■ Work order ■
Return the full set of entries below exactly, leaving every image out.

-- Data supplied follows --

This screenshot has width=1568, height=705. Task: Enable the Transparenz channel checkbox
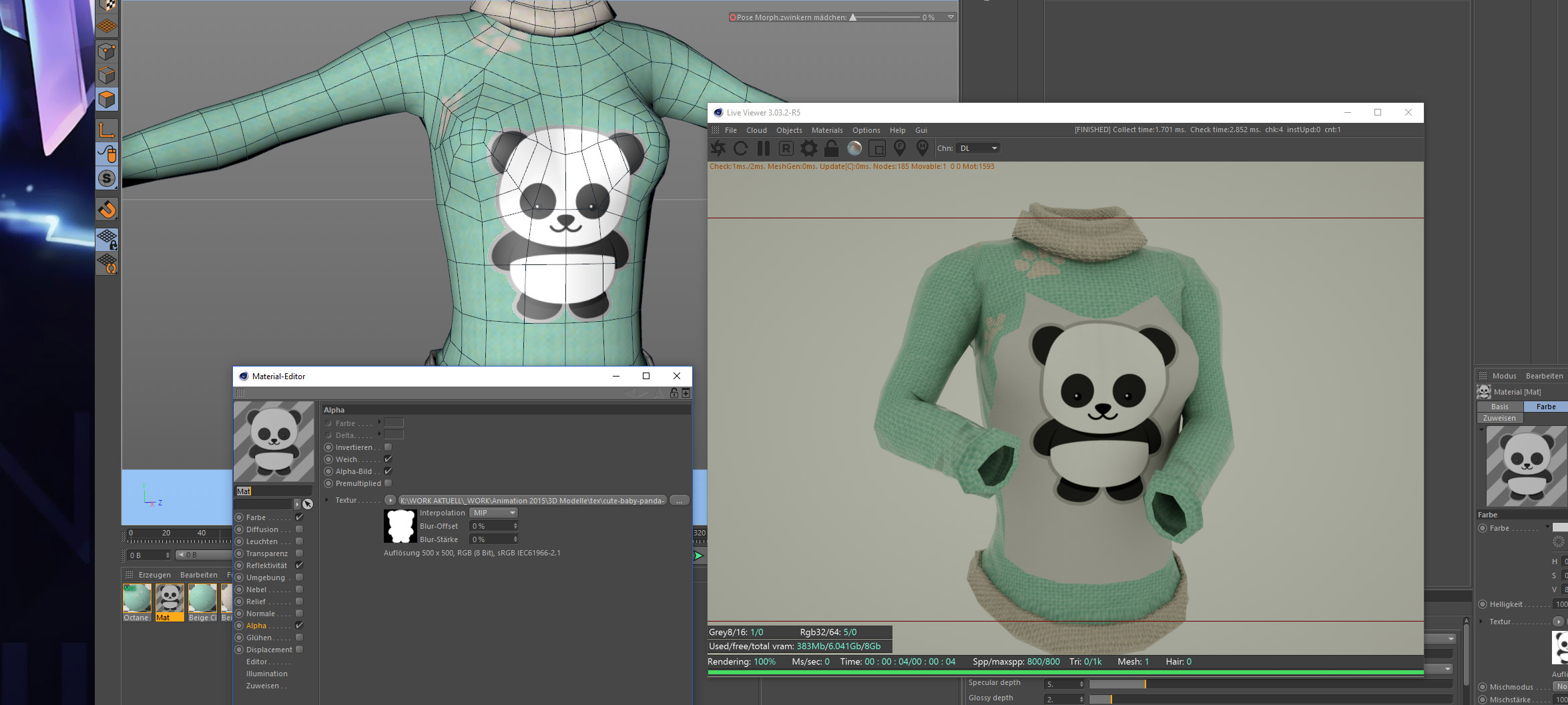tap(299, 553)
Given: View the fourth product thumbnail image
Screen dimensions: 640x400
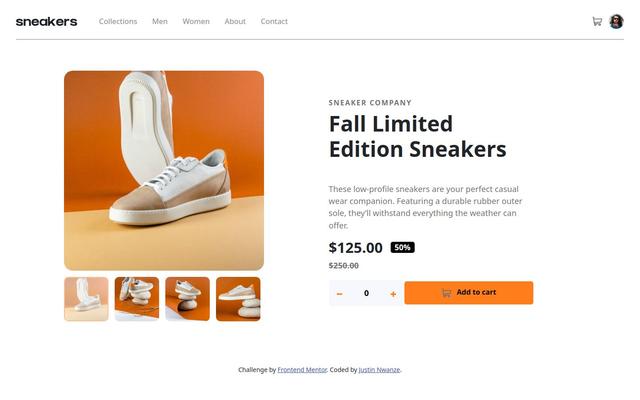Looking at the screenshot, I should point(238,299).
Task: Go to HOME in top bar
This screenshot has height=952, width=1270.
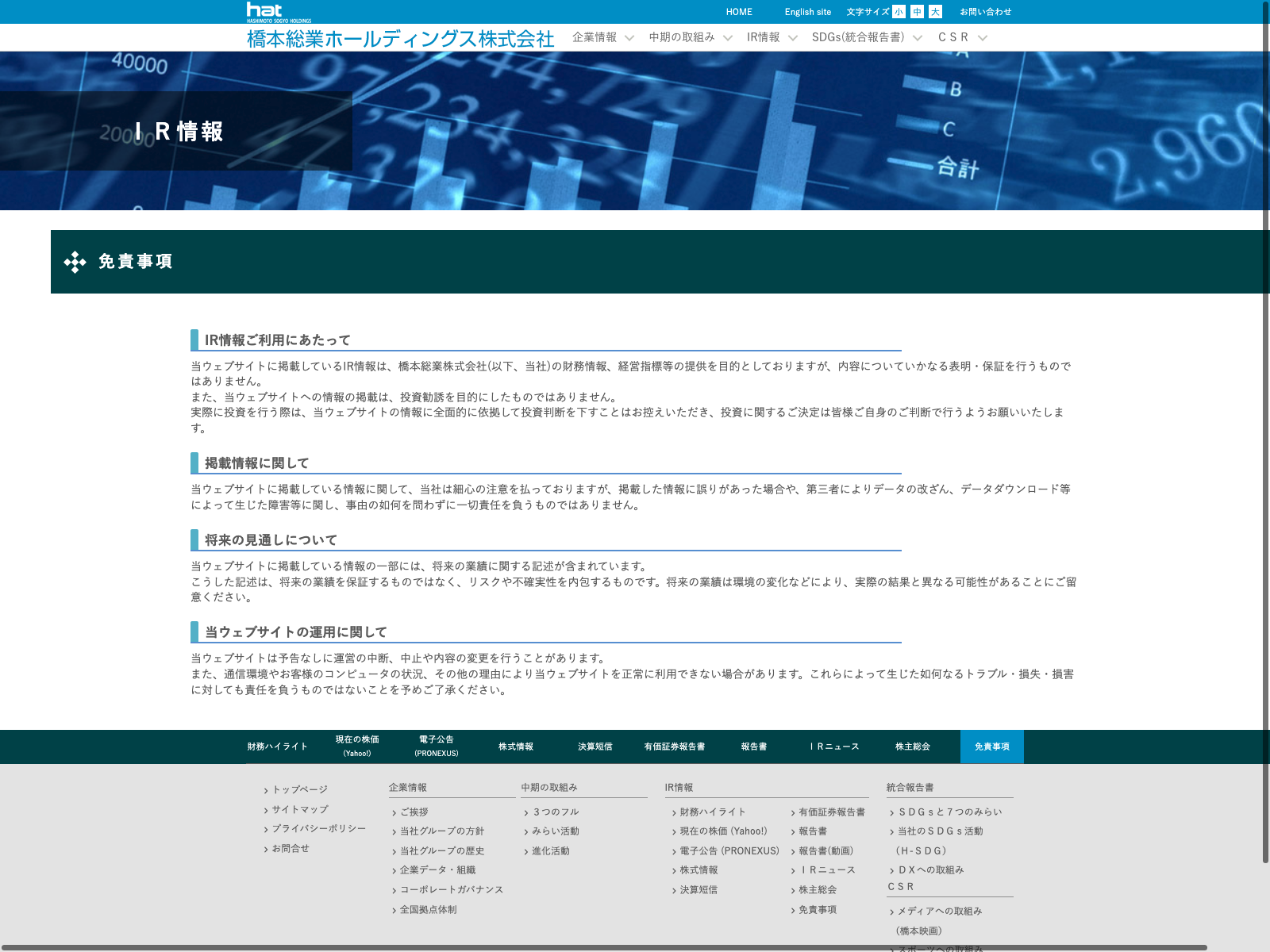Action: click(738, 12)
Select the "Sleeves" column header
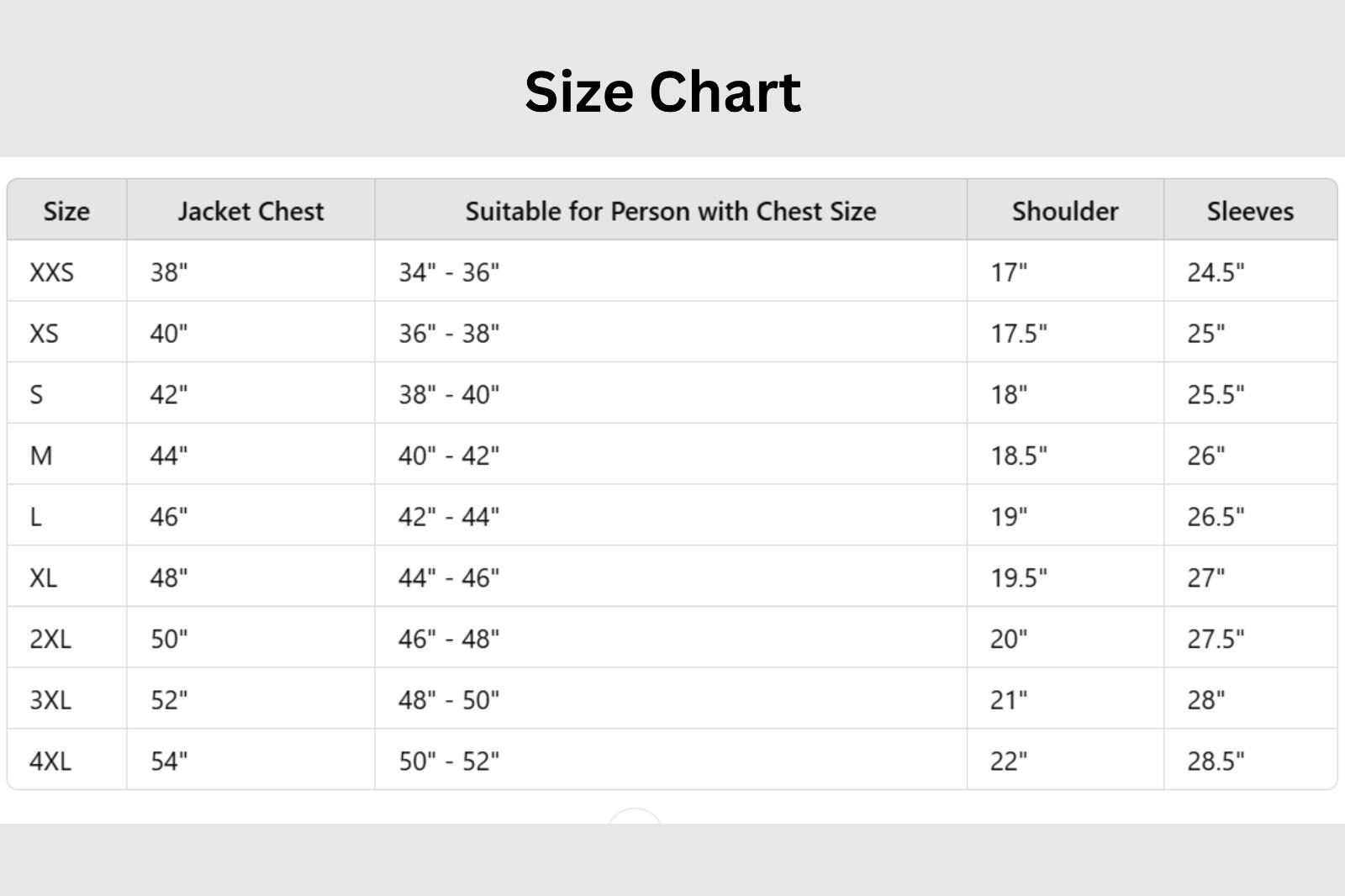The width and height of the screenshot is (1345, 896). 1249,211
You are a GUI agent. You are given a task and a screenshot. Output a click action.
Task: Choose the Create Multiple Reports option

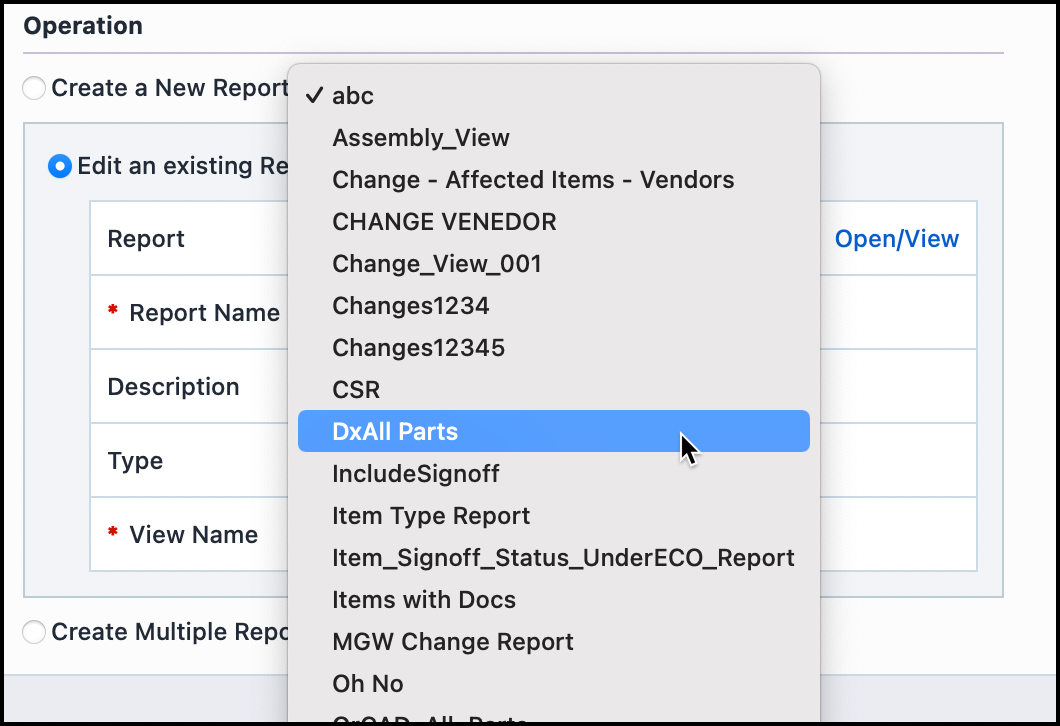[33, 631]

-- Data supplied concluded --

■ Answer to this problem ■
This screenshot has width=1568, height=705. Task: Enable the Transparenz channel checkbox
tap(299, 553)
Given: View the fourth product thumbnail image
Screen dimensions: 640x400
Looking at the screenshot, I should point(238,299).
Task: Go to HOME in top bar
This screenshot has height=952, width=1270.
Action: click(738, 12)
Select the "Sleeves" column header
The width and height of the screenshot is (1345, 896). 1249,211
You are a GUI agent. You are given a task and a screenshot. Output a click action.
Task: Choose the Create Multiple Reports option

[33, 631]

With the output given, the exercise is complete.